(Stored data entries)

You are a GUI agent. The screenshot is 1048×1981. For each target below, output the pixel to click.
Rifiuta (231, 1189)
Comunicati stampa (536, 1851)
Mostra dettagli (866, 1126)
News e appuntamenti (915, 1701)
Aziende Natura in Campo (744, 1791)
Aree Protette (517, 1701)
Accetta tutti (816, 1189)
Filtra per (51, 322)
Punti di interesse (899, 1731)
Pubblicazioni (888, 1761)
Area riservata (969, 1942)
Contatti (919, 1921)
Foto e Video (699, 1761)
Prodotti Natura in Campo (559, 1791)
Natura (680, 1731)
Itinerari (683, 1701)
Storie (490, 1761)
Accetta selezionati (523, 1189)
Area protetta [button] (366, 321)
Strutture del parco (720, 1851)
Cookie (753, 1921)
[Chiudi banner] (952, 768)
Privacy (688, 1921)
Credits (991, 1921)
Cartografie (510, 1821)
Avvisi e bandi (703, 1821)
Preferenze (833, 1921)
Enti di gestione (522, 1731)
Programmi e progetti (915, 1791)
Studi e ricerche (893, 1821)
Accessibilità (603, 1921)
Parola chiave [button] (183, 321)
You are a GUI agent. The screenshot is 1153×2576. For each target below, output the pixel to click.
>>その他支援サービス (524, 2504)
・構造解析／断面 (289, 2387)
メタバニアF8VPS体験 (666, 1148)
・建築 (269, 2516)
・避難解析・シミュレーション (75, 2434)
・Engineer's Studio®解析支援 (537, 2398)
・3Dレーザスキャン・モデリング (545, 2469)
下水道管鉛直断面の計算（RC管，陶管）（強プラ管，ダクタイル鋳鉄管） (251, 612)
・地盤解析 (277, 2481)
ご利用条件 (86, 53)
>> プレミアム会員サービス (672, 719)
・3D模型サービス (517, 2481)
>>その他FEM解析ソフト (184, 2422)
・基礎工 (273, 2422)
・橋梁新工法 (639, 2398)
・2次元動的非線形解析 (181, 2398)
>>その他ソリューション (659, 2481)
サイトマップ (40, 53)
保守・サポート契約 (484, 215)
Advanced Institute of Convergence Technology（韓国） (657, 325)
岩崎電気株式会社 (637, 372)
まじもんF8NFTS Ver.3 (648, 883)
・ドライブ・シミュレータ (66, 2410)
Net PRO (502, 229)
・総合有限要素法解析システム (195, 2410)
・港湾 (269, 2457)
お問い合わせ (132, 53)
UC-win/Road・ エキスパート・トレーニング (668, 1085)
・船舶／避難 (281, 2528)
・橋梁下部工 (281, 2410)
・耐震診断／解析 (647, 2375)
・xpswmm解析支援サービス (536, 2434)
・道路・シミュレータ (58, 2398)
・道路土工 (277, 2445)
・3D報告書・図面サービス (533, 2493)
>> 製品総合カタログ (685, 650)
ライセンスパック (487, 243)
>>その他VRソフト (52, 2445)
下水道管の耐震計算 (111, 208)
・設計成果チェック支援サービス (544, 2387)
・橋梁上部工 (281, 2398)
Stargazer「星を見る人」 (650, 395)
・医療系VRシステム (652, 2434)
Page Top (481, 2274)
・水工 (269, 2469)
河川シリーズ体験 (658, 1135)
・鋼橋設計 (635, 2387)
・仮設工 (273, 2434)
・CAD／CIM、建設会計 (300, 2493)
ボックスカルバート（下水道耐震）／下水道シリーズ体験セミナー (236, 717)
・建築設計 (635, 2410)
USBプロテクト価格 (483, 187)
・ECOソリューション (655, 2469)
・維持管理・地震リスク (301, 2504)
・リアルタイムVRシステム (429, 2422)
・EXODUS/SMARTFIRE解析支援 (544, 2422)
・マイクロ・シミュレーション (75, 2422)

__Exercise requirements__:
Revise the data above by changing "pixel to click" to "point to tap" everywhere it occurs, with nothing else altered.

__Answer for this exercise__:
You are a GUI agent. The screenshot is 1048×1981. For each target below, output the point to tap.
Rifiuta (231, 1189)
Comunicati stampa (536, 1851)
Mostra dettagli (866, 1126)
News e appuntamenti (915, 1701)
Aziende Natura in Campo (744, 1791)
Aree Protette (517, 1701)
Accetta tutti (816, 1189)
Filtra per (51, 322)
Punti di interesse (899, 1731)
Pubblicazioni (888, 1761)
Area riservata (969, 1942)
Contatti (919, 1921)
Foto e Video (699, 1761)
Prodotti Natura in Campo (559, 1791)
Natura (680, 1731)
Itinerari (683, 1701)
Storie (490, 1761)
Accetta selezionati (523, 1189)
Area protetta [button] (366, 321)
Strutture del parco (720, 1851)
Cookie (753, 1921)
[Chiudi banner] (952, 768)
Privacy (688, 1921)
Credits (991, 1921)
Cartografie (510, 1821)
Avvisi e bandi (703, 1821)
Preferenze (833, 1921)
Enti di gestione (522, 1731)
Programmi e progetti (915, 1791)
Studi e ricerche (893, 1821)
Accessibilità (603, 1921)
Parola chiave [button] (183, 321)
You are a GUI agent. The screenshot is 1153×2576. For each target below, output the point to tap.
>>その他支援サービス (524, 2504)
・構造解析／断面 (289, 2387)
メタバニアF8VPS体験 (666, 1148)
・建築 (269, 2516)
・避難解析・シミュレーション (75, 2434)
・Engineer's Studio®解析支援 (537, 2398)
・3Dレーザスキャン・モデリング (545, 2469)
下水道管鉛直断面の計算（RC管，陶管）（強プラ管，ダクタイル鋳鉄管） (251, 612)
・地盤解析 (277, 2481)
ご利用条件 (86, 53)
>> プレミアム会員サービス (672, 719)
・3D模型サービス (517, 2481)
>>その他FEM解析ソフト (184, 2422)
・基礎工 (273, 2422)
・橋梁新工法 (639, 2398)
・2次元動的非線形解析 (181, 2398)
>>その他ソリューション (659, 2481)
サイトマップ (40, 53)
保守・サポート契約 (484, 215)
Advanced Institute of Convergence Technology（韓国） (657, 325)
岩崎電気株式会社 (637, 372)
まじもんF8NFTS Ver.3 (648, 883)
・ドライブ・シミュレータ (66, 2410)
Net PRO (502, 229)
・総合有限要素法解析システム (195, 2410)
・港湾 (269, 2457)
お問い合わせ (132, 53)
UC-win/Road・ エキスパート・トレーニング (668, 1085)
・船舶／避難 (281, 2528)
・橋梁下部工 (281, 2410)
・耐震診断／解析 (647, 2375)
・xpswmm解析支援サービス (536, 2434)
・道路・シミュレータ (58, 2398)
・道路土工 (277, 2445)
・3D報告書・図面サービス (533, 2493)
>> 製品総合カタログ (685, 650)
ライセンスパック (487, 243)
>>その他VRソフト (52, 2445)
下水道管の耐震計算 (111, 208)
・設計成果チェック支援サービス (544, 2387)
・橋梁上部工 (281, 2398)
Stargazer「星を見る人」 (650, 395)
・医療系VRシステム (652, 2434)
Page Top (481, 2274)
・水工 (269, 2469)
河川シリーズ体験 (658, 1135)
・鋼橋設計 (635, 2387)
・仮設工 (273, 2434)
・CAD／CIM、建設会計 (300, 2493)
ボックスカルバート（下水道耐震）／下水道シリーズ体験セミナー (236, 717)
・建築設計 (635, 2410)
USBプロテクト価格 (483, 187)
・ECOソリューション (655, 2469)
・維持管理・地震リスク (301, 2504)
・リアルタイムVRシステム (429, 2422)
・EXODUS/SMARTFIRE解析支援 (544, 2422)
・マイクロ・シミュレーション (75, 2422)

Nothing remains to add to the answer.